| | Steve, perhaps you and John could get together and resolve your differences over whether the form of governance (or lack thereof) I briefly outlined is or is not anarcho-capitalism, since he says it isn't and you say it is.
I personally don't care which of these terms it is labeled as, and instead prefer to think of it not as an either/or situation, but rather as a continuum of governmental size or levels of coercion. That is, if more and more government functions were privatized, so the size of the federal government dropped to 10% of its current size, then 1%, then 0.1%, then 0.01%, is it productive to squabble at the 0.01% level about what to call such a drastically downsized entity?
Now, to address your other interesting and substantive point: Jim, when you talk about, "competition between forms of government", if you are using the word "government" so as to include laws - and it appears that might be the case since you refer to geographical jurisdiction, then you are advocating anarchy. A person under your system could "choose" not to obey a law from government A, even though the law is a very careful statement of an individual right. He could opt to obey laws of Government B, even though some of those laws violate individual rights, or opt to be a pure anarchist and claim to be exempt from any laws.
Perhaps I didn't explain this in enough detail, as I was in a hurry when I typed that, though I have elaborated on this in the past.
What I was talking about there was a form of what I would consider minarchy, where instead of the current destructive and choice-destroying monopoly winner-takes-all form of governance, where two major parties bitterly struggle for 50.1%+ of the votes, and the winner gets to screw over the loser until it's their turn to be the oppressed minority, they cordially decide to compete and let each voter decide which of several competing visions they prefer to live under, with a framework specified upfront to handle the conflicts between the legal codes.
That is, pretty much everyone can agree on some fundamental laws regarding the NIOF principle that should be upheld. People should not be free to rape, or murder, or commit fraud, or steal. The problem is that under monopoly government, people have a legal right to steal, coerce, or otherwise oppress if they can muster enough votes and get legal verdicts turning a blind enough eye to the NIOF principles in the Bill of Rights and the Constitution.

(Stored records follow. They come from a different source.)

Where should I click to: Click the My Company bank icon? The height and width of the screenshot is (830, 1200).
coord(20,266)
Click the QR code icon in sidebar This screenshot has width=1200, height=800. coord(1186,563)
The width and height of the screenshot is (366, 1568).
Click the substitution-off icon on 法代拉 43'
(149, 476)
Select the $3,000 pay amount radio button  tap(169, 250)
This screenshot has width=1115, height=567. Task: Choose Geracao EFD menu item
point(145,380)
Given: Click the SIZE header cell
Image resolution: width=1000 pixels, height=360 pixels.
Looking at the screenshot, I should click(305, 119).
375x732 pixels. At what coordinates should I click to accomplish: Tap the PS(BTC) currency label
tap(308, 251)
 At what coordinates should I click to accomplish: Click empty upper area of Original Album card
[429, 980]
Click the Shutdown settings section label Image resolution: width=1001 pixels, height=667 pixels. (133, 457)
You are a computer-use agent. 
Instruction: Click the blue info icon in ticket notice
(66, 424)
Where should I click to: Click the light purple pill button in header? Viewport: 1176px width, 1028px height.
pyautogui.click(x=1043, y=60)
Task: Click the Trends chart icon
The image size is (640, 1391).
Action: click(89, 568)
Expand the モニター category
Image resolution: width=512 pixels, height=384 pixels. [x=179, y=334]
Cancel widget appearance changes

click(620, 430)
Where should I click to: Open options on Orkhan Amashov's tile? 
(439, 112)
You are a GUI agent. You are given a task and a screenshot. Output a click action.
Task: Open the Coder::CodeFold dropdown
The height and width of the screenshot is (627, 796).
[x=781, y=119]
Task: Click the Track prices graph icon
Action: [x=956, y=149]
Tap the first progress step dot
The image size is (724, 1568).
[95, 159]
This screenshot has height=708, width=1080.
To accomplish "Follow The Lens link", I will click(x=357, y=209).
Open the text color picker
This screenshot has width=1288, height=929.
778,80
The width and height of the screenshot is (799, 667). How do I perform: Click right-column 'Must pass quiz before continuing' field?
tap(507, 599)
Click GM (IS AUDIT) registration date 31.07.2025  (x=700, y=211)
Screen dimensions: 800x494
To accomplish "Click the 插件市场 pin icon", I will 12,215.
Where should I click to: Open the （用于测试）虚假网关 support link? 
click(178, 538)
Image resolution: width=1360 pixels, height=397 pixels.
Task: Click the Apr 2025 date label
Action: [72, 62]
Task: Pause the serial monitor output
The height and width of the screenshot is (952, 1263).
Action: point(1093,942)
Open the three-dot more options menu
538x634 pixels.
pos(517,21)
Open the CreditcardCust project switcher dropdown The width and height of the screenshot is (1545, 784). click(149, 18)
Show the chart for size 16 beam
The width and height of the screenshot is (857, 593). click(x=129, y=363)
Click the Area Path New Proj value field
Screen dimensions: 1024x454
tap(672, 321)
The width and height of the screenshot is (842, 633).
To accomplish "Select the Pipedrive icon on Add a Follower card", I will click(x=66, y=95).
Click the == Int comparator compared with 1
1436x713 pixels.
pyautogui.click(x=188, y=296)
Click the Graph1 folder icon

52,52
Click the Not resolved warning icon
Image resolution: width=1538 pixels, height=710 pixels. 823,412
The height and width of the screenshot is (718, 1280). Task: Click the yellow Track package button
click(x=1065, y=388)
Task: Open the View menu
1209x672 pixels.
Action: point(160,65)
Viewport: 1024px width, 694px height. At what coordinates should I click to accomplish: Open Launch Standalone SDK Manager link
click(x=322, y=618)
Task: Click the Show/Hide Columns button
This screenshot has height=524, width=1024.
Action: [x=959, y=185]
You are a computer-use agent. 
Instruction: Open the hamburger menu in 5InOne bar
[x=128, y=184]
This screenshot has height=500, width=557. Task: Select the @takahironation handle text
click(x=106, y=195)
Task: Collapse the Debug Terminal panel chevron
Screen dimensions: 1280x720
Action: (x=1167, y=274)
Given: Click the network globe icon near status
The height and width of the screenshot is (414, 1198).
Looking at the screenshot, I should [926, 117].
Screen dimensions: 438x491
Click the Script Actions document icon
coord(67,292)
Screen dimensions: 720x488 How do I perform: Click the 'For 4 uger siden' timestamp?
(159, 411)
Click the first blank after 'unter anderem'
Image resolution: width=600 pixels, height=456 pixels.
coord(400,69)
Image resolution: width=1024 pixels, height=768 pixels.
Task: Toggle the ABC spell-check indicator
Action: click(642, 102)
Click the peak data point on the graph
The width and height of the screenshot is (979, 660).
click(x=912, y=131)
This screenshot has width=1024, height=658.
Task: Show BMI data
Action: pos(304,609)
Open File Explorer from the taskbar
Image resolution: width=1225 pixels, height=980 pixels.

So, I say remove the coercion by removing the monopoly. Let each person choose from a NIOF-compliant government provider, let each person choose which services from that government they are voluntarily willing to pay for, and have the various government providers (the Republican provider, the Democratic provider, the Libertarian provider) sit down and work out how the ensure that no one's fundamental rights are violated -- how to ensure that those who rape, murder, steal from, or defraud are brought to justice.
And then all the non-core-rights, non-NIOF, stuff that government now does -- building parks and roads and sewers, piping clean water to houses, providing charity, etc. -- well, each governmental provider could offer those services to their subscribers, and their subscribers could choose to pay for these services or get them on their own -- without in any way impinging on the NIOF rights of people enrolled with other governmental providers.
That is, if liberal Democrats want to choose to live in an extremely expansive welfare state, fine, just don't force the rest of us to live under that regime and pay for it. If they want to require their members to run companies, and exclusively shop at companies, that pay a $20 an hour minimum wage and are required to have a 100% unionized work force and a maximum 30 hour work week, fine. Just don't force the rest of us to run such companies or shop there if we don't value that. And if religious conservatives want to choose to live in a society that imposes conservative social values on its members, with fines or other punishments for members who violate that code, fine, just don't force non-members to adopt that code of morality.
Basically, modern government is about 90-95% concerned about stuff that has nothing to do with enforcing NIOF rights, and which is oftentimes arguably a violation of those rights. So let's strip out all the non-NIOF stuff that government does, and let all that be voluntary, with people choosing what set of non-NIOF related laws to live under, but with a common NIOF code of laws for everyone.